Of her publications, I pick her excellent Cambridge Univ. Press book Middle Class African American English. And note that she’s also an experienced academic administrator. Meanwhile, she’s managed to succeed as an African American in what I think of, jokingly but pointedly, as Historically White Colleges and Universities of the American South (Furman, in Greenville SC, has a black student population of about 7.3% and the University of South Carolina has about 10.1% — in a state whose population is about 24.4% black). But she could no doubt explain all this better than I do, forcefully and passionately, but calmly, in, yes, her level-voiced middle-class AAE.
In any case, TW’s career has advanced quickly on all fronts, and now (only 27 years from her PhD) she’s about to become the vice-president and president-elect of the LSA. Too fast, you say? Well, there’s at least one precedent in recent decades, someone who advanced from a PhD in 1965 to the LSA presidency in 1992, also 27 years: me.
I am sorry, once again, that I can no longer get to LSA meetings.

September 10, 2025 at 12:21 pm |
Oh my goodness, Arnold! Thank you so much for this amazing recognition! I am speechless! It will be an honor to follow in your footsteps and to represent OSU in this way. Thank you for your mentorship and training! It has served me well in my career!

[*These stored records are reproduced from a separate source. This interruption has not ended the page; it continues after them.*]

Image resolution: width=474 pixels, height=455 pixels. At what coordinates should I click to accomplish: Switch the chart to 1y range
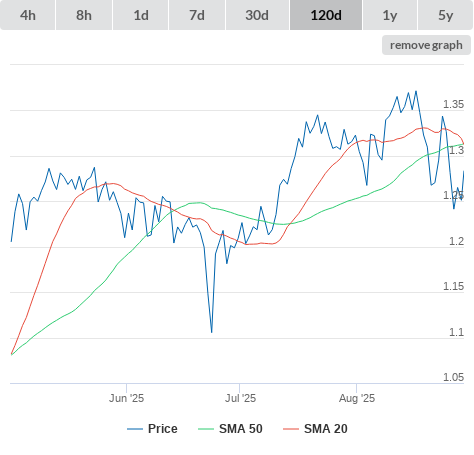(390, 15)
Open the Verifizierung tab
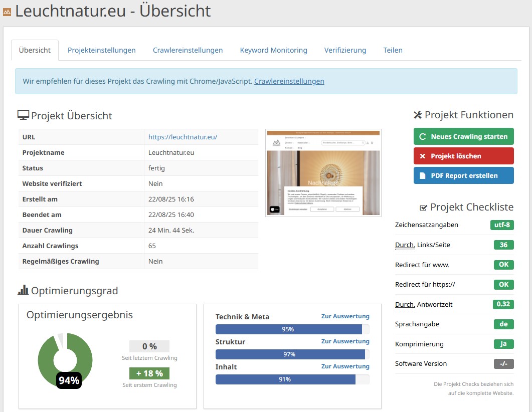Image resolution: width=532 pixels, height=412 pixels. pos(345,50)
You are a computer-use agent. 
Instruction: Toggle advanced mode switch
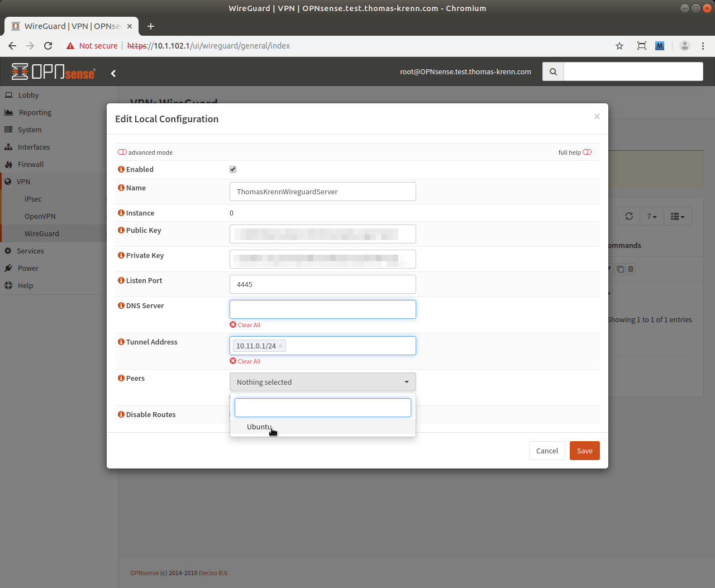tap(122, 152)
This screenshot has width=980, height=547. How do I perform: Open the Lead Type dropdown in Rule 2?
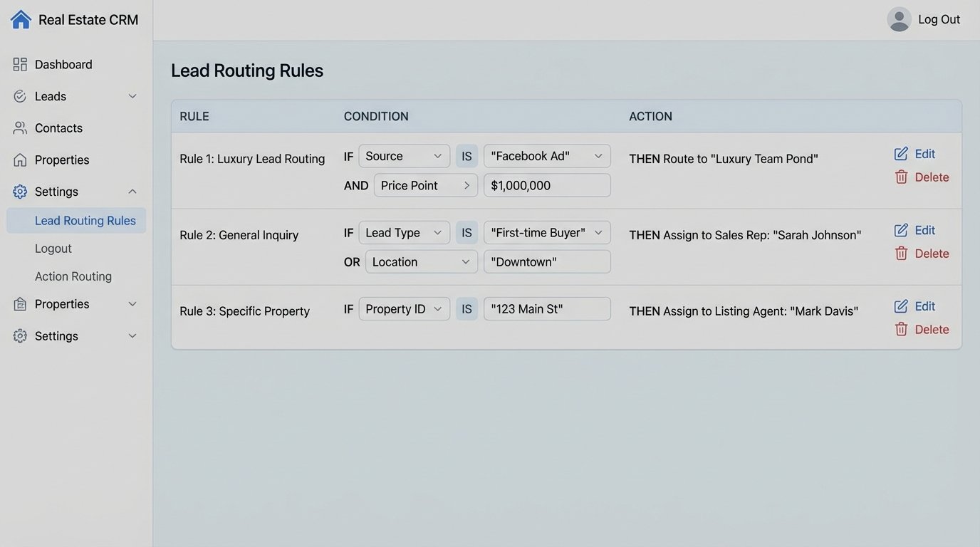(x=405, y=232)
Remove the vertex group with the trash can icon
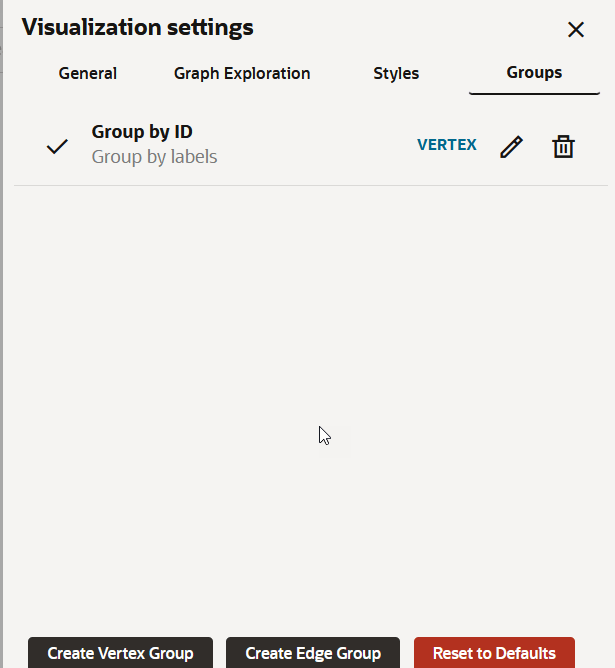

September 10, 2025 at 1:04 pm |
Tracey, you’ve been a star from way back, and I’m all happy to see you get the recognition you deserve. You know, you shine on me, add luster to my reputation. Now, on a more serious note, the presidency of the LSA is a hugely more difficult job now than it was when I was coming up; so know that I’ll do what I can to be helpful to you. Meanwhile, you and Heidi should carve out a chunk of time for the two of you to talk, easily and without too much planning, now.